» Task instructions
Format the items below as a numbered list, skipping any blank lines and leaving the pictures out of the result.

» Data supplied
# # #

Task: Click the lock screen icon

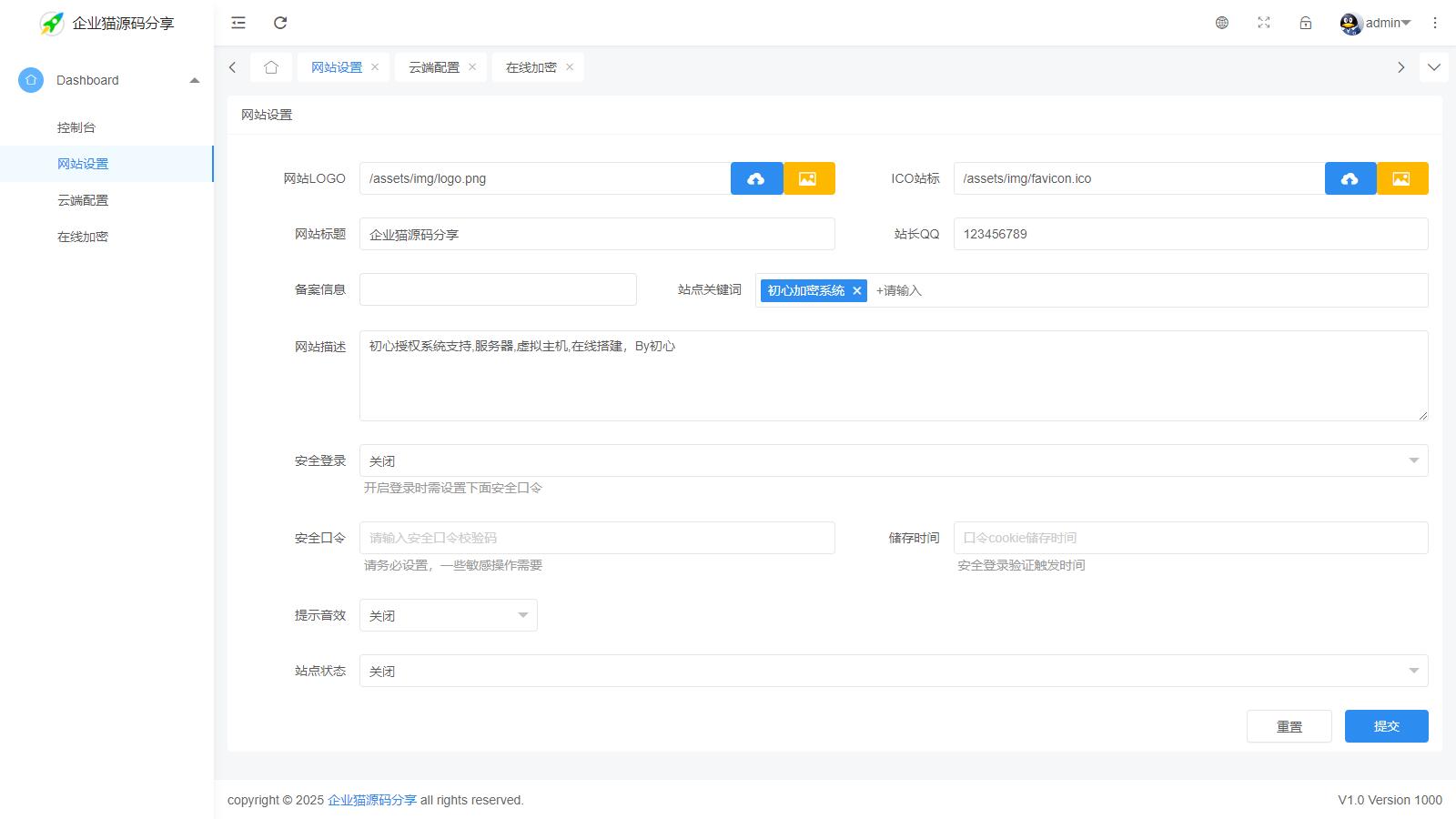Action: pyautogui.click(x=1306, y=23)
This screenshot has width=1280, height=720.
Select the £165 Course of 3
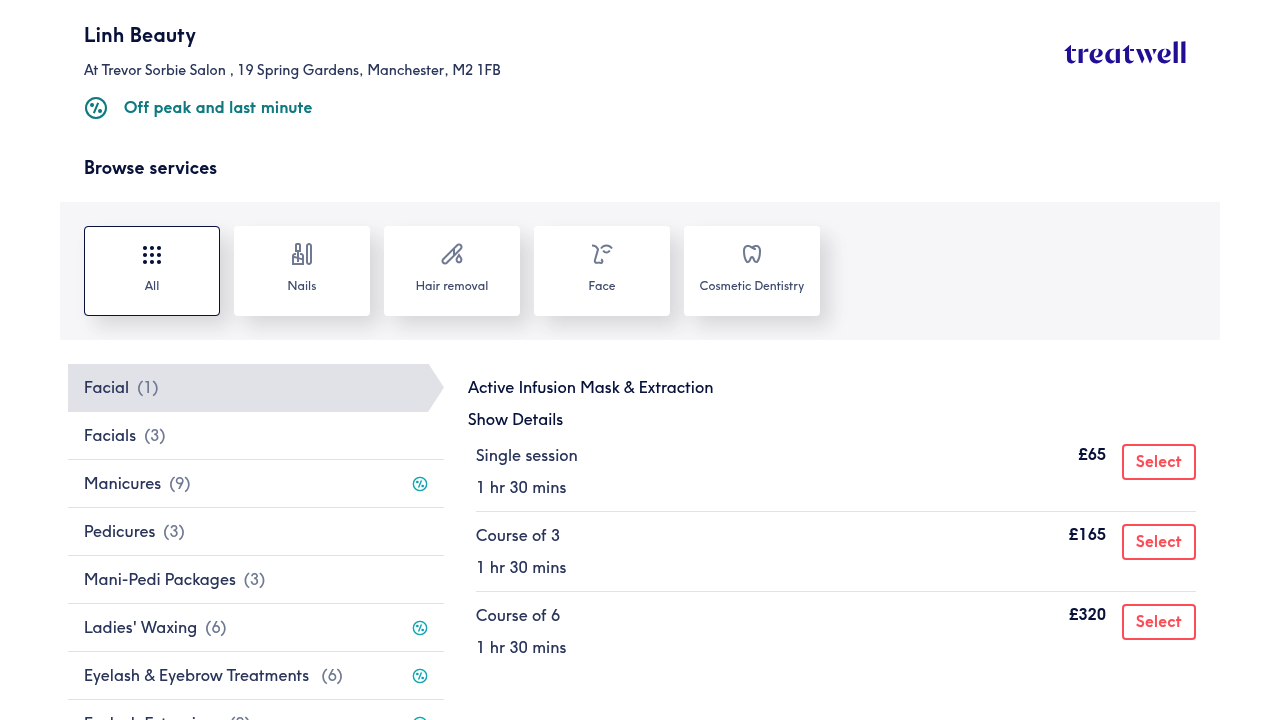click(x=1158, y=542)
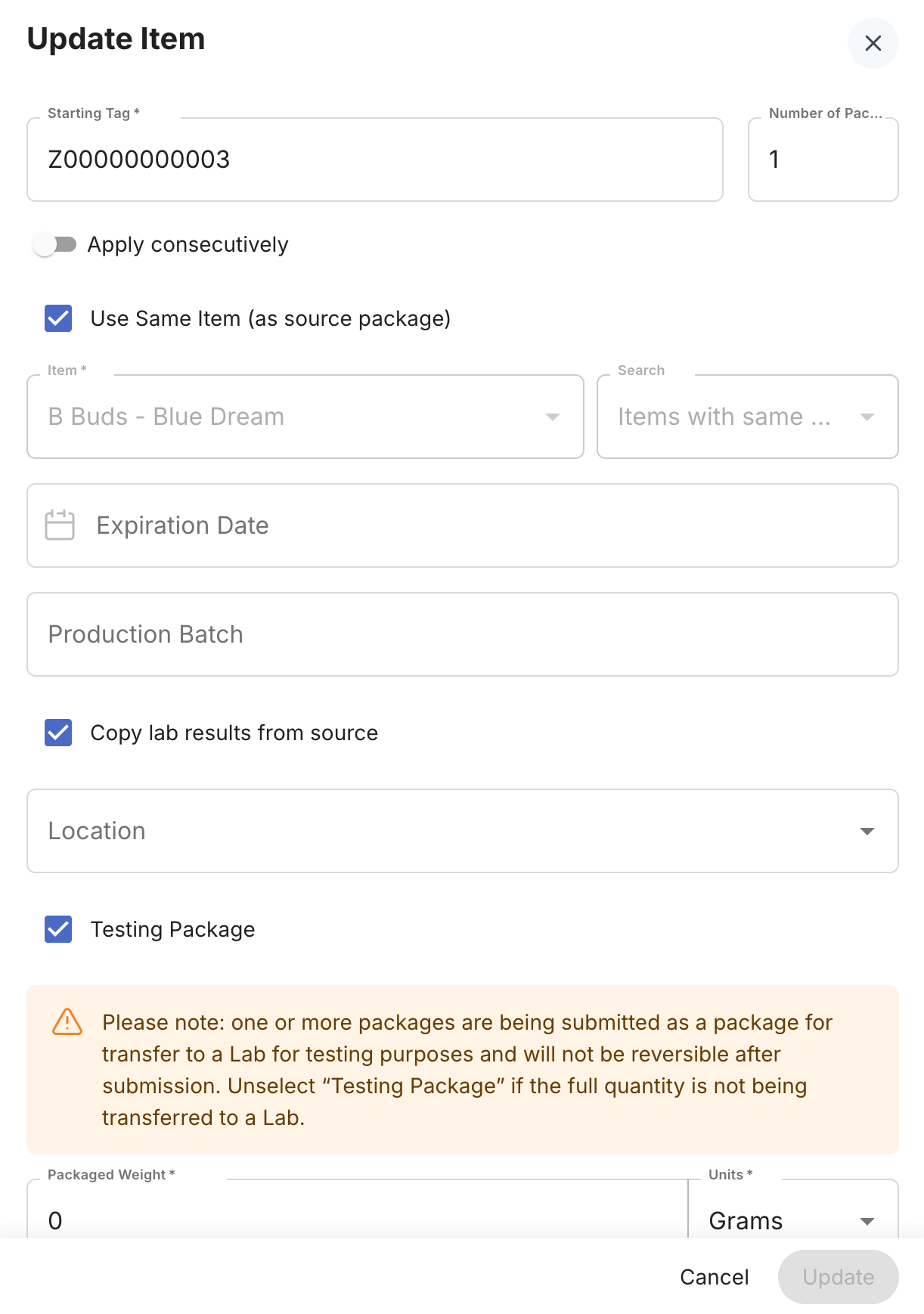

# # #

» Answer to this task
1. Task: Click the lock screen icon
2. Action: pyautogui.click(x=1306, y=23)
3. This screenshot has width=1280, height=720.
4. Select the £165 Course of 3
5. click(x=1158, y=542)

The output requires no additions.